A plane crashed Friday morning in the Muklung Hills, roughly 20 miles northeast of Dillingham, but by 6pm Friday, authorities had not been able to reach the crash site.
A pilot and co-pilot are believed to have been onboard an ACE Air Cargo Beechcraft 1900 Super King that went missing at 8:15am while enroute to Dillingham from King Salmon. Authorities are withholding the names. The plane appears to have crashed near the site of the 2010 crash that killed former Sen. Ted Stevens.
Efforts to locate the plane and attempt a rescue have been hampered by poor weather throughout the day. There was confusion earlier as it was believed the wreckage had been spotted; as of 6pm Friday evening, there have been no confirmed sightings of any wreckage, including by the Air National Guard assets on station. Authorities have determined a location based on coordinates from the plane’s ELT 406 beacon.
The search has been turned over to the Air Force’s Rescue Coordination Center at Joint Base Elmendorf Richardson. An Air National Guard HC-130 and HH-60 Pave Hawk Helicopter arrived early Friday afternoon. Both aircraft have Guardian Angel pararescue crews onboard and are expected to continue searching for the wreckage through Friday evening.
According to a written statement from the Alaska National Guard, snow and rain are creating icing problems for the aircraft, and a low cloud ceiling continues to frustrate the search.

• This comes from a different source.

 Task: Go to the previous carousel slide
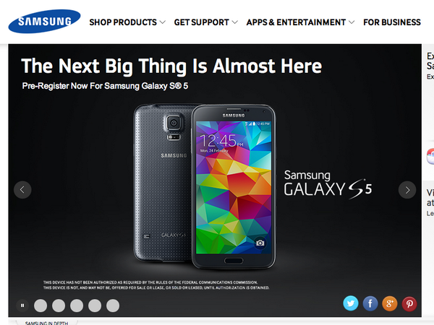click(x=22, y=190)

“No sighting of the overdue aircraft has been made, and although the satellite is picking up the 406 signal, when crews fly overhead of the satellite coordinates, they can’t hear an audible VHF emergency locator signal,” said Master Sgt. Sal Provenzano, non-commissioned officer in charge of the RCC.
The first search and rescue efforts Friday morning were coordinated by the Alaska State Troopers in Dillingham; most were also thwarted by bad weather. Local pilots reported a “o/o visibility” over the Muklung Hills. A ground-search effort of about a dozen volunteers and EMTs on snowmachines left Dillingham at 11am, but were turned around within an hour; it was determined that recent rain and warm temperatures have created difficult, if not dangerous conditions for ground travel. An Egli Air helicopter in from King Salmon was also waved off on account of low visibility.
A U.S. Coast Guard MH-60 Jayhawk from Kodiak was on station by shortly after 12pm. The Jayhawk searched the area until it was relieved by the Air National Guard Assets at about 2pm.
The cause of the crash is unknown. Both the NTSB and the FAA will be investigating.